I have documented this culture of impunity across Central America and Mexico, focusing on the indigenous people, women and political dissidents who are so often victims of political violence.
This violence dates back centuries, to Spain’s bloody conquest of the Americas. As in the U.S., colonial-era brutality has lasting impacts on the region’s race, class and gender divisions.
In 1932, the massacre of indigenous Salvadorans and leftists who rebelled against dictator Maximiliano Hernández Martínez left between 10,000 and 30,000 dead.
Communist Party member Farabundo Martí, who led Salvadoran peasant farmers in their revolt against political corruption and unjust resource allocation, was assassinated after the massacre. But the struggle continued.
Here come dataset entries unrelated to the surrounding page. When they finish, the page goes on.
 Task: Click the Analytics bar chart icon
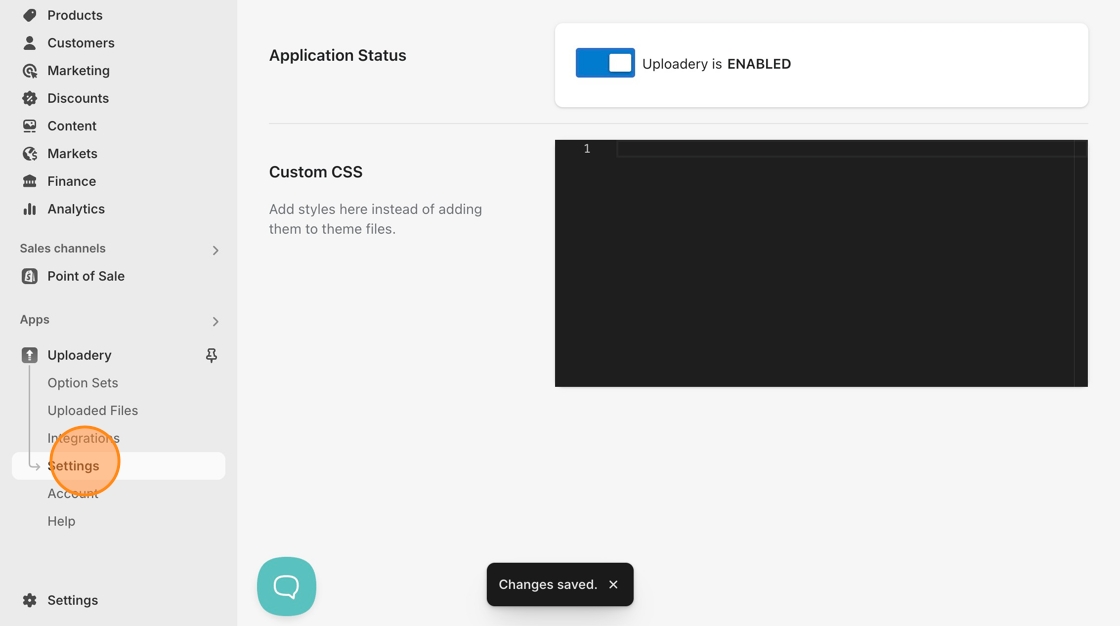pos(29,209)
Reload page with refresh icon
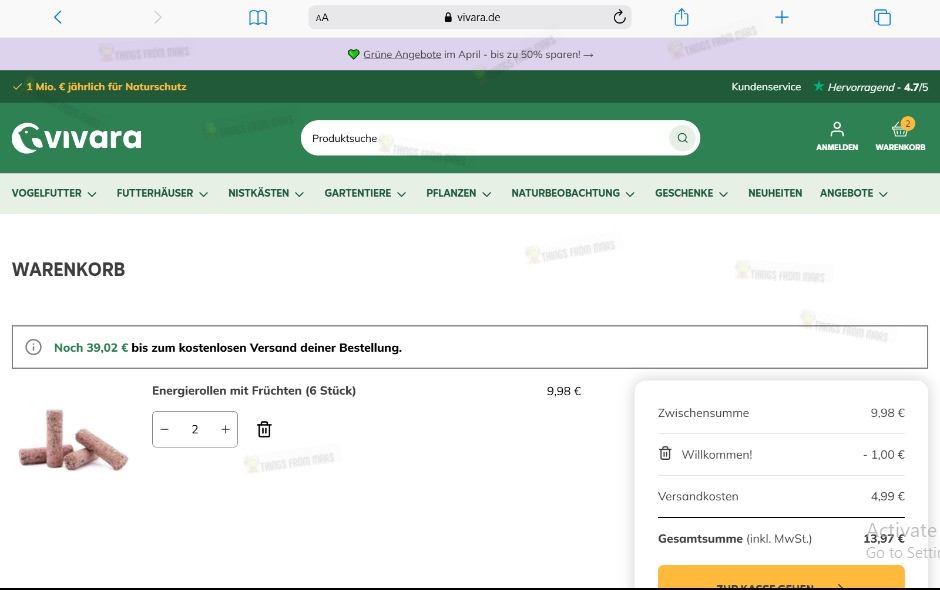Viewport: 940px width, 590px height. click(620, 17)
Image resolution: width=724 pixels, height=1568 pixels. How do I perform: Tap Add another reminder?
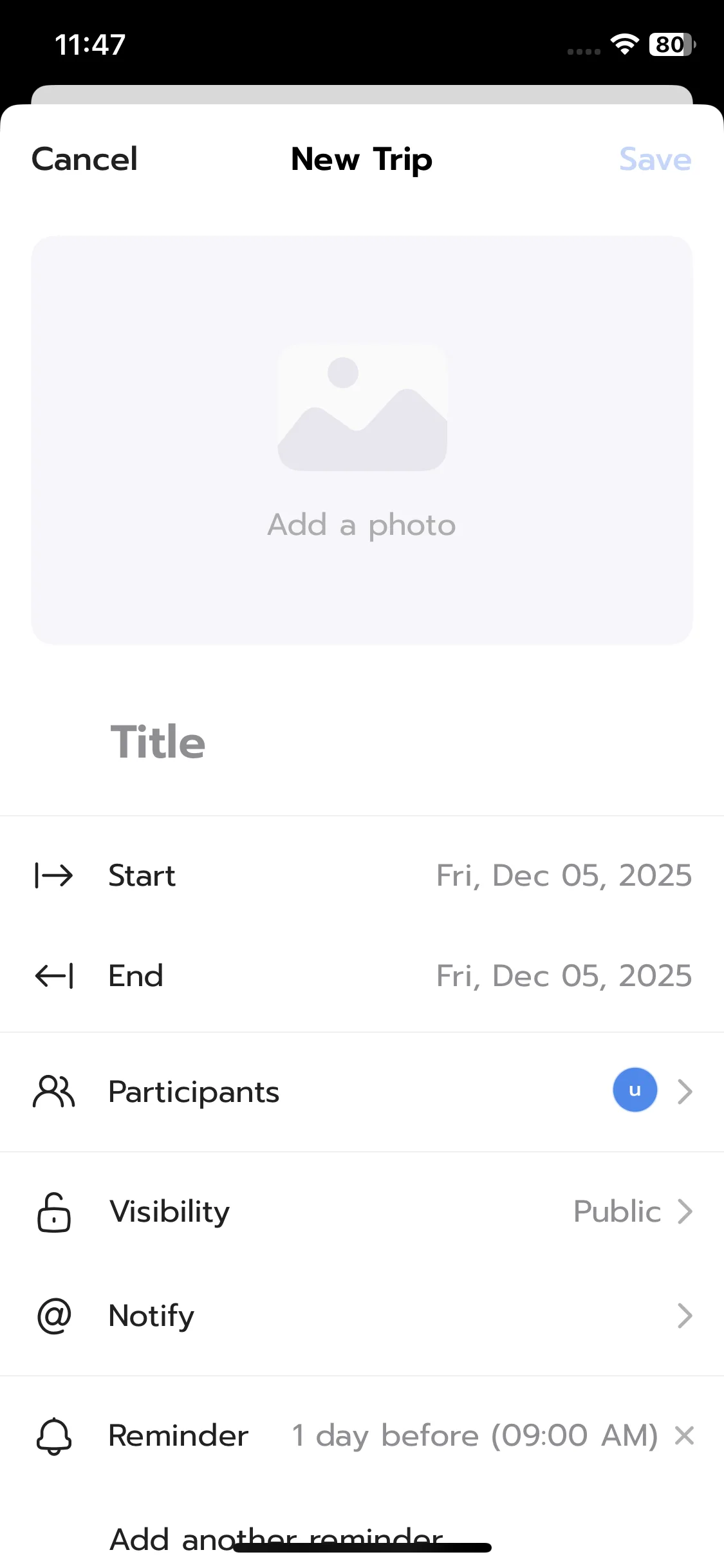pos(277,1538)
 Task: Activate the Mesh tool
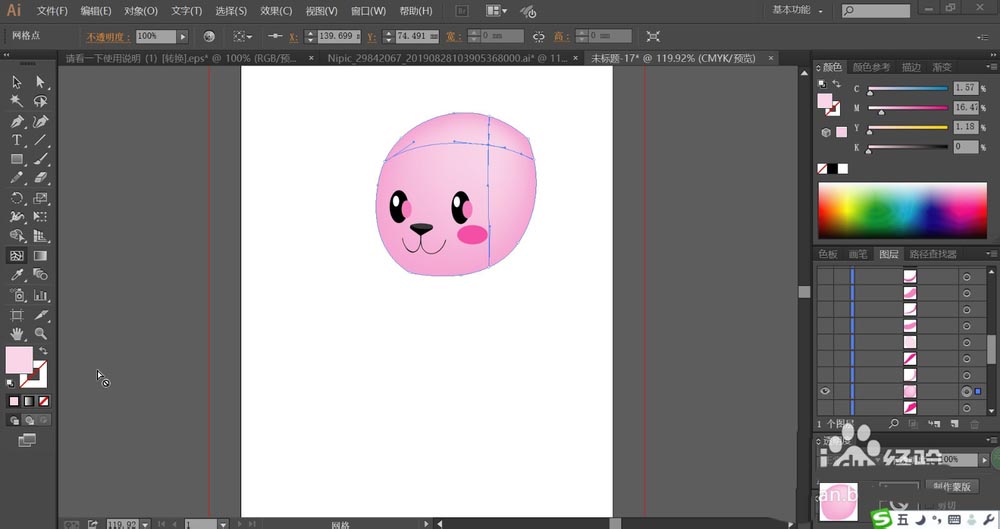(17, 256)
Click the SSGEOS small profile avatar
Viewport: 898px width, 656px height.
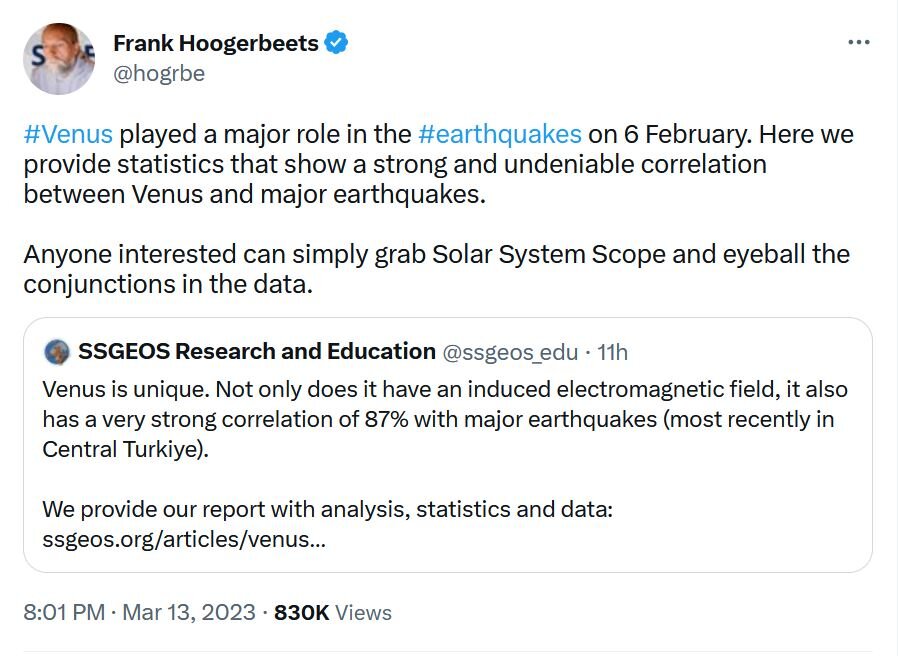point(57,352)
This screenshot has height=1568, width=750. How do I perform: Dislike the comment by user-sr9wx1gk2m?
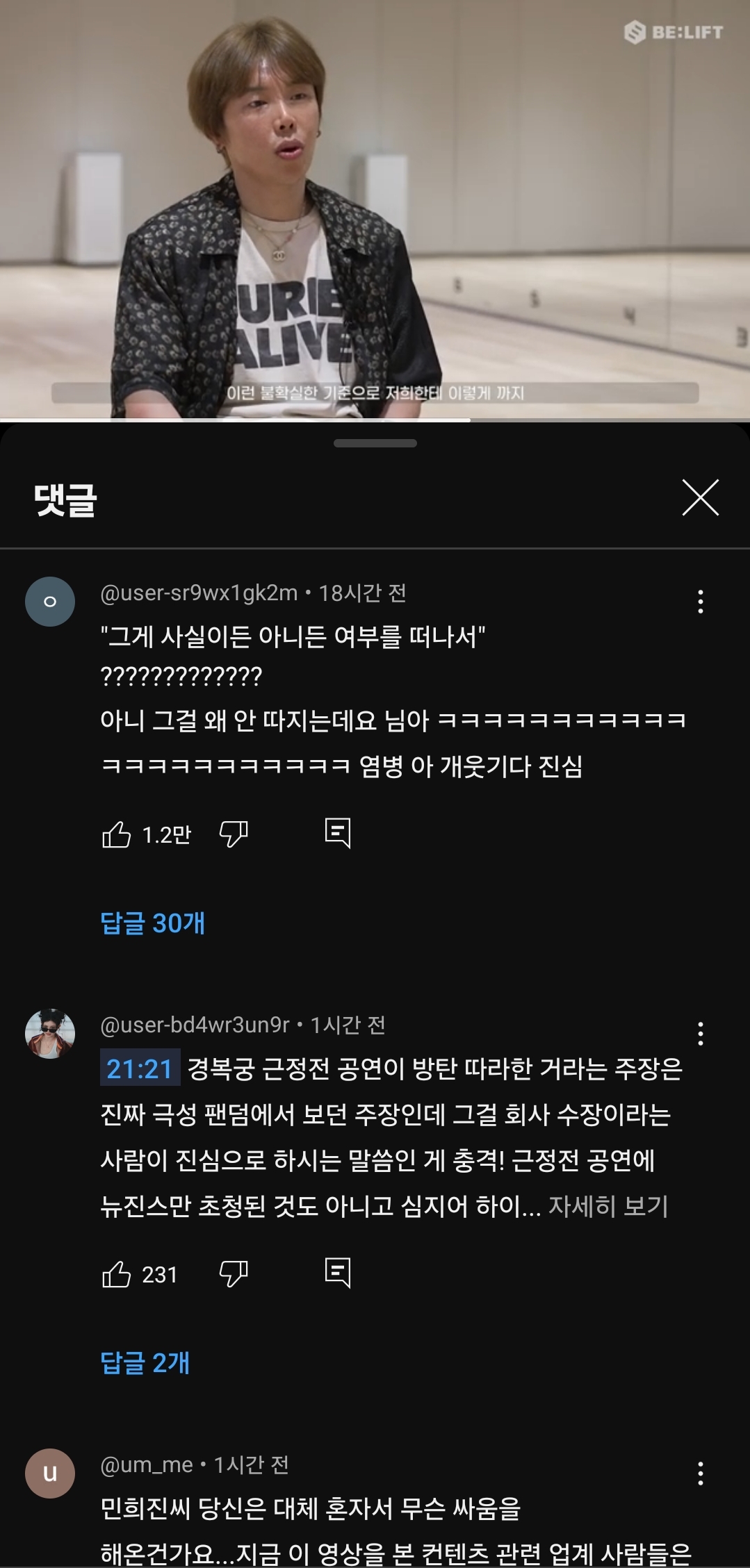point(234,834)
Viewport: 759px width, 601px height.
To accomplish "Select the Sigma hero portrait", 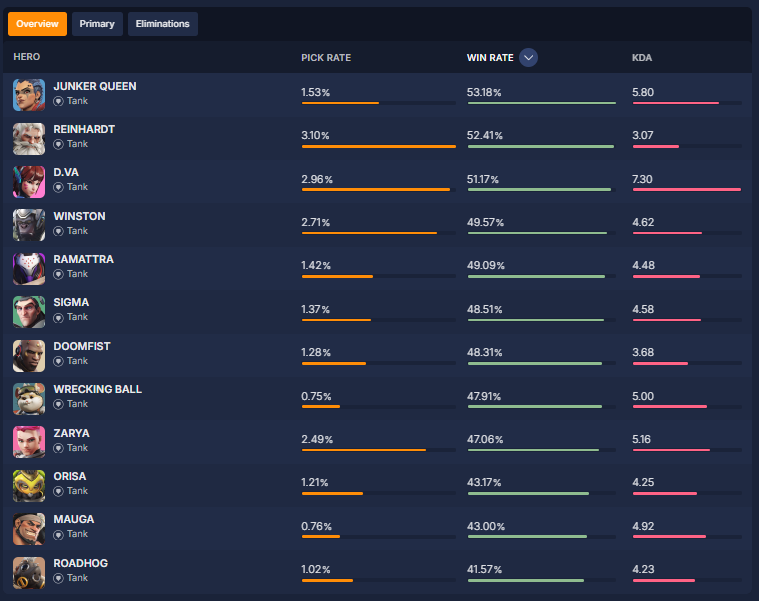I will tap(29, 311).
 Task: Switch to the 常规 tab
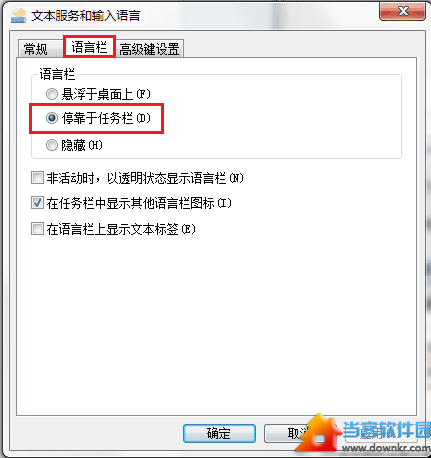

By the 1970s, dissident factions again organized against state oppression. United as the Farabundo Martí National Liberation Front, these groups eventually waged war on the ruling ARENA party, which they blamed for oppressing the Salvadoran working class.
The 1992 El Salvador peace accords, overseen by the United Nations, were meant to bring national reconciliation. A truth commission documented widespread human rights abuses committed by state and paramilitary forces during the war. But days after the report was released, in 1993, El Salvador’s ARENA-controlled congress passed an amnesty law that excused most government and military officials.
As a result, the root causes of El Salvador’s conflict – particularly, unequal access to insufficient resources – still plague society. So does the very weak rule of law that allowed civil war criminals to go unpunished.
Neither the rightist or leftist governments that have held power since have managed to change this.
El Salvador’s defense minister recently assessed that there are more gang members than soldiers in his country. Police in El Salvador are extremely aggressive in pursuing them, and civilians can get caught in the crossfire, Human Rights Watch finds.
The resulting dangerous disarray sent 46,800 residents to seek asylum in the U.S. last year. Risking the unknown violence of migration over guaranteed violence at home is, for many Salvadorans, a logical decision.
Crime and violence in El Salvador has declined since President Nayib Bukele took office in June 2019, according to the government.
The president credits his tough-on-gangs policing with improving security in the country. But some crime analysts say the apparent drop in homicides is actually a manipulation of crime data. The government recently changed how it counts murders, eliminating deaths that result from confrontation with security forces – police killings – from the homicide category.
In any case, levels of violence in El Salvador are still among the world’s highest.
Police regularly turn a blind eye to violence by gang members, including both MS-13 and Barrio 18 gangs, either due to corruption or concern for their own safety. As a result, Salvadoran police frequently fail to meaningfully protect people from gang violence.
In these circumstances, deporting Salvadoran asylum-seekers may violate an international law called “non-refoulement.”
According to the 1954 United Nations Convention on the Status of Refugees, which both the U.S. and El Salvador signed, states cannot expel refugees to a territory “where his life or freedom would be threatened.”
Migrants know El Salvador can’t protect them. That, of course, is why they flee. Now the United States government has to know that, too.